GOALS
(a) List every geographic region or state named in the review of the Rebecca Muir novel, keeping the spelling used in the review.
(b) Continue the review of the Rebecca Muir novel, picking up after its final paragraph.

PASSAGE PROVIDED
★ ★ ★ ★ ★

I’m a huge fan of your previous novels. I loved Girl Overboard and I adored the prose and language in North of Beautiful. It’s been a couple years since you last published a novel, and I definitely felt that lack — particularly since I think contemporary YA has come into its own the past few years. When I saw that you had a new book out, to say I was excited is an understatement.

Newly graduated from high school, Rebecca Muir is preparing for her freshman year at Columbia’s School of Architecture. But things start going awry when her mother makes the announcement that the rest of the family will be following her, moving from their home in the Pacific Northwest to New Jersey. Then Rebecca receives some unexpected advice from her father, who tells her that trying to maintain a long distance relationship with her rising senior boyfriend, Jackson, might not be so ridiculous. Considering the fact that he, along with her mother and two best friends, had been encouraging her to break up with him just a couple weeks before, this confuses her immensely.

Thanks to her mother’s amazing organizational abilities, the actual cross-country move goes off without a hitch. But that’s the only good news. Soon after their arrival in New Jersey, the bombshell is dropped. Rebecca’s father has been having an affair for several months.

The revelation sends Rebecca’s life into a tailspin. The various fault lines in her family reach the breaking point and come to light. She realizes that while she dreams of becoming architect, the path of Columbia, corporate design, and joining the Muir family’s prestigious real estate firm is her father’s dream, not hers. So when her maternal grandfather comes to collect his daughter and grandchildren, to bring them to Hawai’i to heal, Rebecca embarks on a summer quest to find herself and learn what she truly wants.

I always thought that the strength of your writing rests in the exploration of relationships between female family members: sisters, yes, but especially mothers and daughters. How those relationships manifest in the context of family and within the confines of the traditional roles: mother, daughter, wife. That is where I’ve always believed your books excelled.

★ ★ ★ ★ ★

STORED RECORDS
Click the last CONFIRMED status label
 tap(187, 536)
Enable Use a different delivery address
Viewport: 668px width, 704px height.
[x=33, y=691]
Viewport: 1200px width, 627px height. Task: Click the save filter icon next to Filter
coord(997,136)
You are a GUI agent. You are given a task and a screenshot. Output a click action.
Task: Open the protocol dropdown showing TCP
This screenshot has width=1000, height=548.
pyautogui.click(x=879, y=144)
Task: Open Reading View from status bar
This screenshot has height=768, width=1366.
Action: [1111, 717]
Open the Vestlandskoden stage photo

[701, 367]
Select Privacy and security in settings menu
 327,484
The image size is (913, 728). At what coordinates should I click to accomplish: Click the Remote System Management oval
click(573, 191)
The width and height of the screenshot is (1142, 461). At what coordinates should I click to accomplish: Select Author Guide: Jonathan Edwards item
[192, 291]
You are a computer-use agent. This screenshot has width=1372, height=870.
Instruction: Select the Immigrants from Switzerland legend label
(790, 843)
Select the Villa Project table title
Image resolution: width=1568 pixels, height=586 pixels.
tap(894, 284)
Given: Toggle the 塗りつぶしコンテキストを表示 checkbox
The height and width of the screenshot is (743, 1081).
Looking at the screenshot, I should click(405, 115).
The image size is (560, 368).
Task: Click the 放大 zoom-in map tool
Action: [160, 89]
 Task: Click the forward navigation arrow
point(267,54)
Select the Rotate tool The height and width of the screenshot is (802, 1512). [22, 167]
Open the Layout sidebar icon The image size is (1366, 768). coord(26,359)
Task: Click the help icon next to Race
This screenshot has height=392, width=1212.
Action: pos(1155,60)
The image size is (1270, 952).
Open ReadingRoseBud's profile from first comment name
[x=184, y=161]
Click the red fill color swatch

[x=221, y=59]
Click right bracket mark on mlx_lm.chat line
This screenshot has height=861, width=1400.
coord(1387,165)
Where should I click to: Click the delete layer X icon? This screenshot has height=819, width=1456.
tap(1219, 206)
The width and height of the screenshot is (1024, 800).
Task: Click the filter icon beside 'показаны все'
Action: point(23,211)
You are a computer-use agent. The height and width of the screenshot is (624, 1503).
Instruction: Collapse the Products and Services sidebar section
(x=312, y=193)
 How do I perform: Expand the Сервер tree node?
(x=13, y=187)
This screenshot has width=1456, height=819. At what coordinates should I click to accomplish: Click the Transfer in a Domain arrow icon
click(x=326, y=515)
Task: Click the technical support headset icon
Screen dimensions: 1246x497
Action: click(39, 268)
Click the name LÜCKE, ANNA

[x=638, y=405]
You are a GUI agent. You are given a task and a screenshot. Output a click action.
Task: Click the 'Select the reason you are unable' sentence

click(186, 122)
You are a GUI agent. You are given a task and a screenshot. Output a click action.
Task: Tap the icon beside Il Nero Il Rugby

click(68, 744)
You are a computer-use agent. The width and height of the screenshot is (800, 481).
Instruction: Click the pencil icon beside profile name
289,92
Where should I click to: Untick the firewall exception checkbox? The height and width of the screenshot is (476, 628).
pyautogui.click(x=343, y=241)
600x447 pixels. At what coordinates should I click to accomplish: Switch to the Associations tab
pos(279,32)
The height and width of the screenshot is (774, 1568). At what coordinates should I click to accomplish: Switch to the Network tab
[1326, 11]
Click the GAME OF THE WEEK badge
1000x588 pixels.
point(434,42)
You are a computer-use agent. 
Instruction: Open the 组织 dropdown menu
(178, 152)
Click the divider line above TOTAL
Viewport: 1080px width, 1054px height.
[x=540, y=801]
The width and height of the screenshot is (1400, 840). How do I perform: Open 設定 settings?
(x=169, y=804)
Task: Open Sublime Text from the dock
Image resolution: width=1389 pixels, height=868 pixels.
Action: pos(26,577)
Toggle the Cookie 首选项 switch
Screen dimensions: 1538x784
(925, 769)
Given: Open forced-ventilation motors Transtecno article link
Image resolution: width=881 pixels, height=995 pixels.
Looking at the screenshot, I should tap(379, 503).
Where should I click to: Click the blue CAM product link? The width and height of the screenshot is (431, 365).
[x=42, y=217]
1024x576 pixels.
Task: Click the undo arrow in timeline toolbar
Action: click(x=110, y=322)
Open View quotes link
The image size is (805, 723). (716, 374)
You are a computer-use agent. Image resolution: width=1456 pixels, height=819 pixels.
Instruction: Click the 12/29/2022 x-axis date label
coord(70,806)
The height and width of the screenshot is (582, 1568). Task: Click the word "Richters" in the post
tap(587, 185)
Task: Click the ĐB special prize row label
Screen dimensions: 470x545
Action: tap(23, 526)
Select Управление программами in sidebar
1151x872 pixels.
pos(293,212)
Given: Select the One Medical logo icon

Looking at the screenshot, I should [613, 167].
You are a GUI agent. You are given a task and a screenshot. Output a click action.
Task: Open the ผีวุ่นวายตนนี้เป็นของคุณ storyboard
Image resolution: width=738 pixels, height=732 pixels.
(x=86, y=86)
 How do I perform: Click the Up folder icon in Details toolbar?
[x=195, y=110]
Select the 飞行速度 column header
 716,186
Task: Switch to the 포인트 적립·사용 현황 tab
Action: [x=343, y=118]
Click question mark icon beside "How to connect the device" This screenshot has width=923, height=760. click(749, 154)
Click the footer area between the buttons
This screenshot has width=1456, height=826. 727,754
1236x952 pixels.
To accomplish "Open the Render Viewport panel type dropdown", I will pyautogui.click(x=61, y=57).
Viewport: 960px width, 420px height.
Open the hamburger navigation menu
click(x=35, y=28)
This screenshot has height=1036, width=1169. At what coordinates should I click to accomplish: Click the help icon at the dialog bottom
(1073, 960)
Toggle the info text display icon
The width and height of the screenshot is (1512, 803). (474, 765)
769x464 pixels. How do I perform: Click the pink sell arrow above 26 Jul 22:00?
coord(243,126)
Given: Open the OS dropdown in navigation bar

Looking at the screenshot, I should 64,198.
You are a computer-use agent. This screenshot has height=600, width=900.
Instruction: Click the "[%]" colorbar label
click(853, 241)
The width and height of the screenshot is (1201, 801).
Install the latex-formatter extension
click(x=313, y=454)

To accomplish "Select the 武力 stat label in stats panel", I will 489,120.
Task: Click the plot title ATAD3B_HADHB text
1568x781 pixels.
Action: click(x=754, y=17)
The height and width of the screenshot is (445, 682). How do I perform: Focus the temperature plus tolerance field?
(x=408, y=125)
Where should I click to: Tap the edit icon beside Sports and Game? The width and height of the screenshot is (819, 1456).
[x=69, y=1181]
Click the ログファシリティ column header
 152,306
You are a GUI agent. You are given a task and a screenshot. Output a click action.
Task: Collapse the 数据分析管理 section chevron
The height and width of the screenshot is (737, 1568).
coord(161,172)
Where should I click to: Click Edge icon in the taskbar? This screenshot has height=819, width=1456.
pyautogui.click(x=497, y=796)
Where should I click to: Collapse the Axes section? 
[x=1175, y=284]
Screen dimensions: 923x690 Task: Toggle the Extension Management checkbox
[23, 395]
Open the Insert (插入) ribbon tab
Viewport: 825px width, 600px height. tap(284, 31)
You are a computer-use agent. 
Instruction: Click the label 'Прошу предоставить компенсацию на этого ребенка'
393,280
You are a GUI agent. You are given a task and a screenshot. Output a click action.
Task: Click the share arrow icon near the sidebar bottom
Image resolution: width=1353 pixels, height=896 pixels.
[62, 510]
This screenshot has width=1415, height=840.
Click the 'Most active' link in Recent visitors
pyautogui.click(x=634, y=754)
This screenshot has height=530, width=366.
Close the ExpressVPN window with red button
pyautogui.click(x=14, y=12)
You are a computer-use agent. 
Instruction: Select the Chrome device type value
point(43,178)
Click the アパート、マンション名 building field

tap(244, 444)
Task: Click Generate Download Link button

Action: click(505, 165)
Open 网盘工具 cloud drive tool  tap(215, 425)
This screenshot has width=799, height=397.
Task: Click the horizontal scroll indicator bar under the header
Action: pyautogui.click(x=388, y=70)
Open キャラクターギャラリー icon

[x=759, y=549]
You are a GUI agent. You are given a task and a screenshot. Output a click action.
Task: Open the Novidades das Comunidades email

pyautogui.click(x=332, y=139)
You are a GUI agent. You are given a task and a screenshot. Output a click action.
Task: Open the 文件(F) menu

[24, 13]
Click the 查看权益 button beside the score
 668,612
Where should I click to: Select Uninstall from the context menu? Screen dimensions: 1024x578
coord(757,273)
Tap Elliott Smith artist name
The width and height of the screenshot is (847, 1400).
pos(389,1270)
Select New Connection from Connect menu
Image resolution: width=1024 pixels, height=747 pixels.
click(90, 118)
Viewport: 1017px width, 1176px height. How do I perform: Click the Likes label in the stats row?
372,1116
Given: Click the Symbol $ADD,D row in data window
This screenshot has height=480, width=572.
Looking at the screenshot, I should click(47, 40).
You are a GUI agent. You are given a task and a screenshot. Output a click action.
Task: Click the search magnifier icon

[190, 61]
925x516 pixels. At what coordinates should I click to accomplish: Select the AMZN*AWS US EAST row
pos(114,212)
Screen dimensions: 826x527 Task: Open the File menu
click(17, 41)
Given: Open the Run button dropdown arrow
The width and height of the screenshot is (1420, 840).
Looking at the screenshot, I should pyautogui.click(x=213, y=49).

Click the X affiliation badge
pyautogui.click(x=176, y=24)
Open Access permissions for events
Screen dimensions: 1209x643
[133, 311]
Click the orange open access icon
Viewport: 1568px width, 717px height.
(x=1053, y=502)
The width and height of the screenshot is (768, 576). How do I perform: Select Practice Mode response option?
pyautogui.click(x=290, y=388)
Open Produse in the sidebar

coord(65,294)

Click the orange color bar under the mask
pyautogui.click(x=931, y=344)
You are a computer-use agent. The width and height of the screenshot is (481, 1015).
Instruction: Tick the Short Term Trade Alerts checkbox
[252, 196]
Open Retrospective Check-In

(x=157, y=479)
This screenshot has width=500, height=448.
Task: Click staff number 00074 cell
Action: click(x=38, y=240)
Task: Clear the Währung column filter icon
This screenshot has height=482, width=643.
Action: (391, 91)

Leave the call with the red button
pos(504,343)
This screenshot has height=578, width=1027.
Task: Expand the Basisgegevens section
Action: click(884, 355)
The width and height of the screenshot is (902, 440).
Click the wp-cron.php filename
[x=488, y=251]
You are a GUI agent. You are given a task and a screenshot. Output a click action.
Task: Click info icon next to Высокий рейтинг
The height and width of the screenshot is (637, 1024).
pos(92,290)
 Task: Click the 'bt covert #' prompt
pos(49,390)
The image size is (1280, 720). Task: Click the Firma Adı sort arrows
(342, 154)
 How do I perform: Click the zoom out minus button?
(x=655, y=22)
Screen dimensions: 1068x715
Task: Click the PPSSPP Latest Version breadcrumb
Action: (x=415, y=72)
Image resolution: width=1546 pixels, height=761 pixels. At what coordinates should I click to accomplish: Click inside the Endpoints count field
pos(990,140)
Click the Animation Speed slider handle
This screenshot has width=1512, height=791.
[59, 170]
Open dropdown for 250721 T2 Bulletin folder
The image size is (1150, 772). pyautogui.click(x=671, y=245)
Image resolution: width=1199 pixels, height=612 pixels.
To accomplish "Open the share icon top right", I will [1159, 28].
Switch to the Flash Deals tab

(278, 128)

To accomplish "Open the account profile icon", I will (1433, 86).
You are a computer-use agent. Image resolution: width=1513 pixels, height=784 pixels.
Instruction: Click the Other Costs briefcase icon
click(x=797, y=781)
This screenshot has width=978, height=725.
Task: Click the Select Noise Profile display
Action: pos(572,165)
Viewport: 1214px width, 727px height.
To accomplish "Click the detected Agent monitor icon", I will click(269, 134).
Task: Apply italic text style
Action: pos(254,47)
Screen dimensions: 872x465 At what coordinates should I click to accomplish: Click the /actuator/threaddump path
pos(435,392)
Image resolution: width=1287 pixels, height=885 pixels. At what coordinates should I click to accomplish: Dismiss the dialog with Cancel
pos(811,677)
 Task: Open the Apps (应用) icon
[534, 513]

★ ★ ★ ★ ★

ANSWER SET
(a)
- Pacific Northwest
- New Jersey
- Hawai’i

(b)
I don’t think it’s inaccurate to say that crappy fathers have also figured prominently in your previous novels. North of Beautiful portrayed a father made abusive by the heavy shadow of his professional, career-ending failure. In Girl Overboard, it’s the intersection of cultural expectations and heavy parental pressure about joining the extremely lucrative family business crashing against a dream to follow her own path. There have always been reasons behind the father’s crappy behavior, not to explain it away or excuse it but to add nuance and subtlety.

Return to Me lacks that. As best as I can tell, the father’s affair was the result of a midlife crisis. True, he felt suffocated but his life was a result of his own making. He essentially forced his wife into the role of being the parental enforcer, the “bad cop,” because he didn’t want to do it himself, and then he gets mad when Rebecca’s mother embraced that role fully. It reeks of immaturity and I could not get over how much of an asshole he was about it. He wrecked his family’s life and acted like Rebecca and his brother would accept it without missing a step, flaunting his affair in front of the kids, expecting that it would have no impact on their relationship. I’m not denying that there are assholes who’d do this in real life. Of course there are. But within the context of a constructed narrative, I expect more layers than “Dad’s an ass.”

And because a large part of the beginning was focused on this aspect, it took me a while to get into the novel. I’ve come to expect a certain amount of self-discovery and female empowerment from your novels. It’s one of my favorite things. But that doesn’t really happen until later, and I think that hurt my enjoyment of the novel when a large chunk of the book is devoted to the dad’s shitty behavior and how Rebecca, her mother and brother continue to be shocked by his shitty behavior.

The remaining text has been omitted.